Exercise directions:
Convert everything in the listing from the line containing "You are a GUI" down to the line containing "pyautogui.click(x=796, y=342)" into a Markdown table with the columns Entry and Text. Number each line under Entry and skip any blank lines.

Extracted material:
━━━━━━

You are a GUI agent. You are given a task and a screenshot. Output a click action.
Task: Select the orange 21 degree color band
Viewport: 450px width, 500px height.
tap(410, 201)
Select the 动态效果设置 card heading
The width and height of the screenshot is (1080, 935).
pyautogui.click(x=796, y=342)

━━━━━━

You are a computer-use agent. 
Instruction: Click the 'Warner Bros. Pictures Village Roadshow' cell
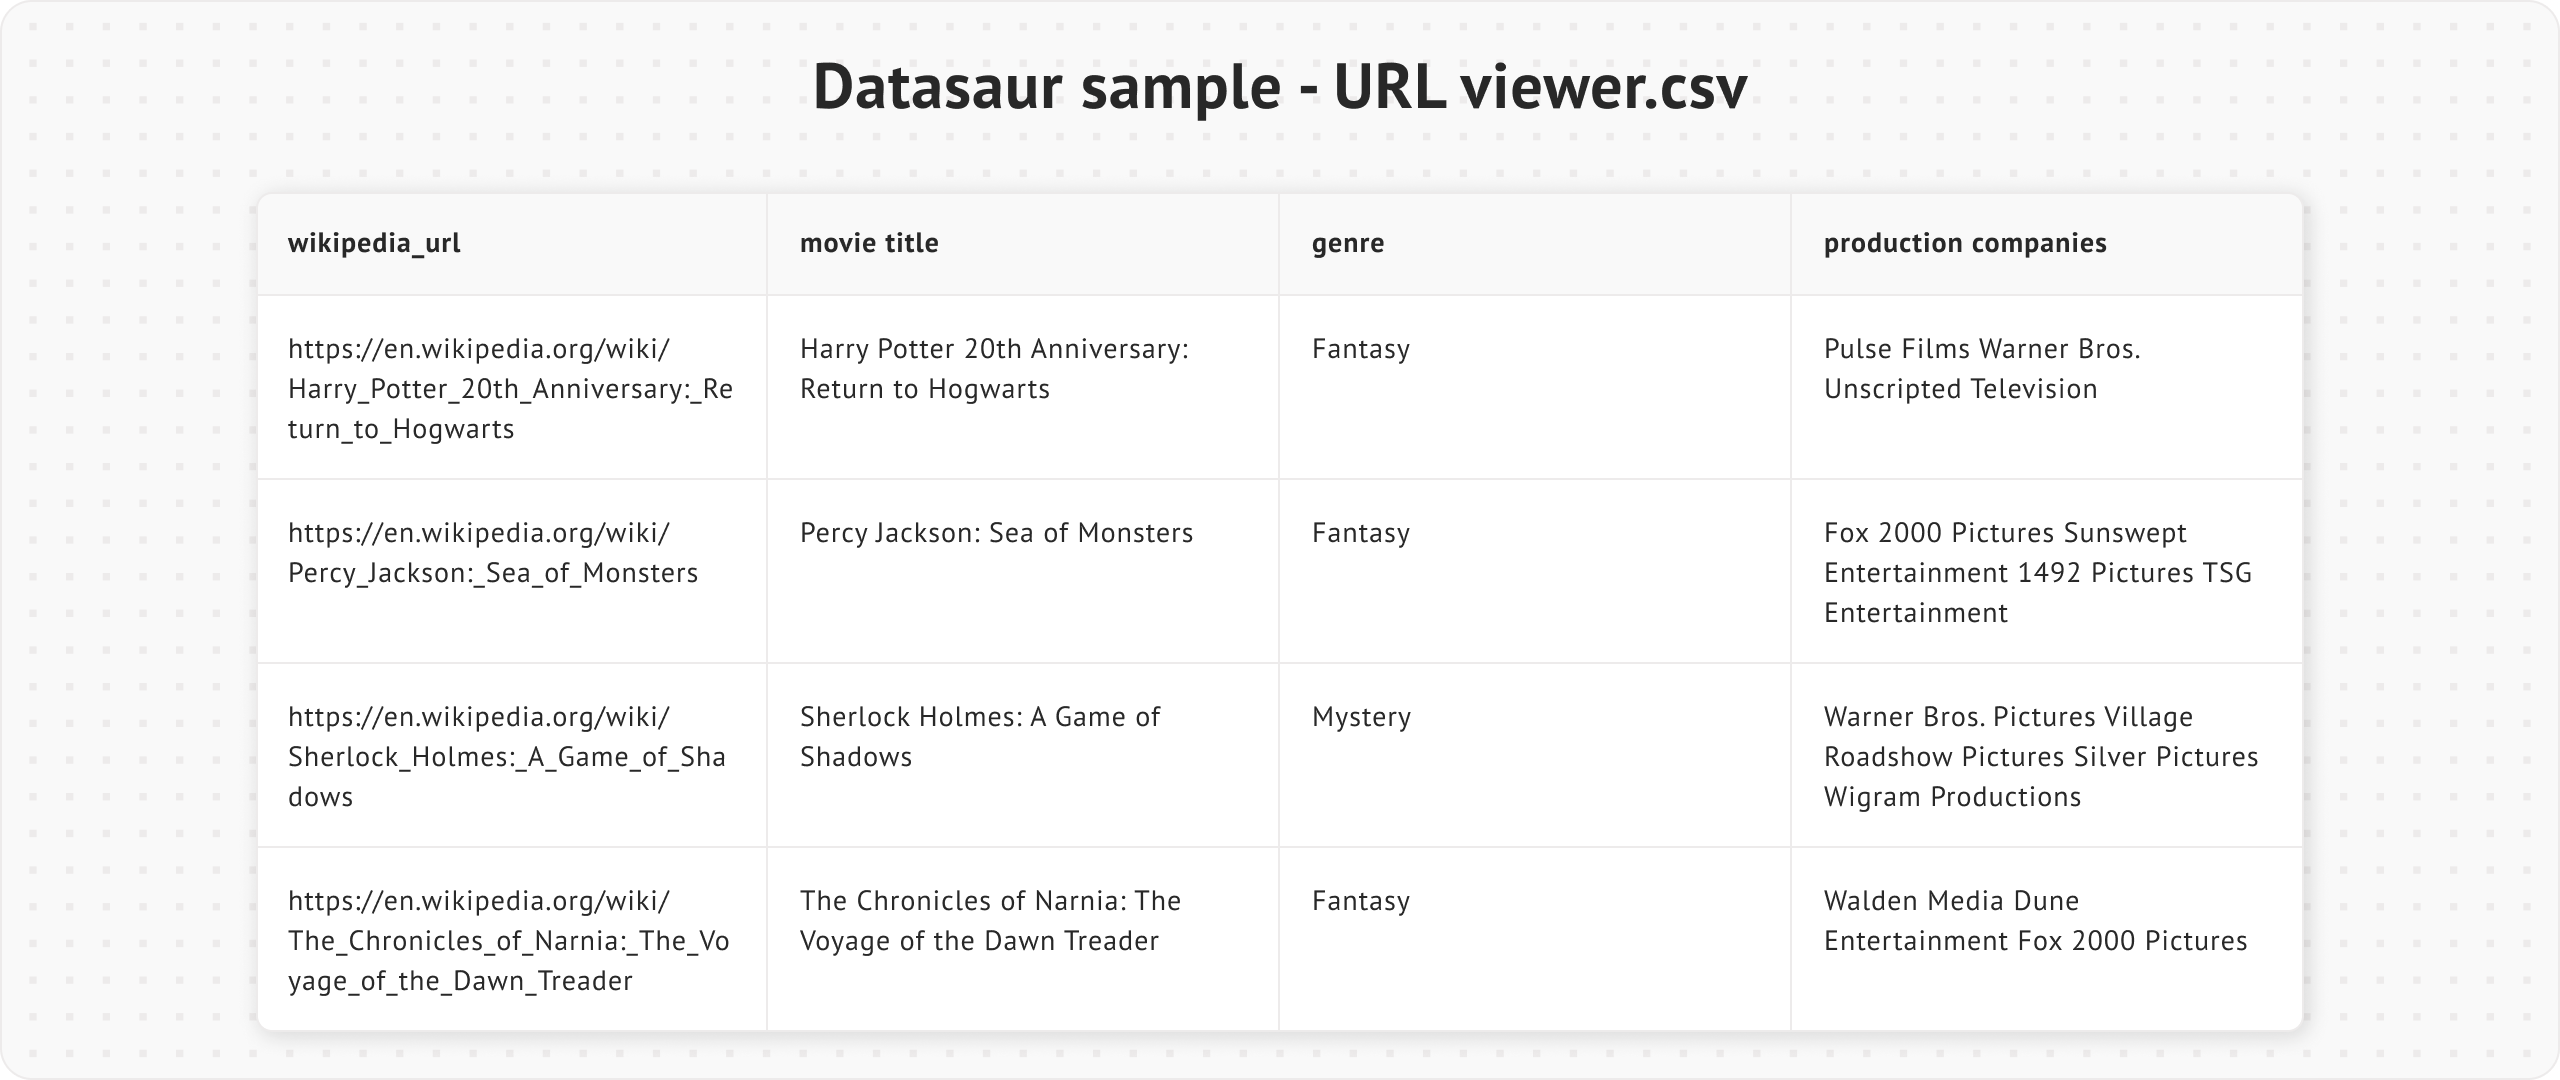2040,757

━━━━━━

Task output:
| Entry | Text |
|---|---|
| 1 | You are a GUI agent. You are given a task and a screenshot. Output a click action. |
| 2 | Task: Select the orange 21 degree color band |
| 3 | Viewport: 450px width, 500px height. |
| 4 | tap(410, 201) |
| 5 | Select the 动态效果设置 card heading |
| 6 | The width and height of the screenshot is (1080, 935). |
| 7 | pyautogui.click(x=796, y=342) |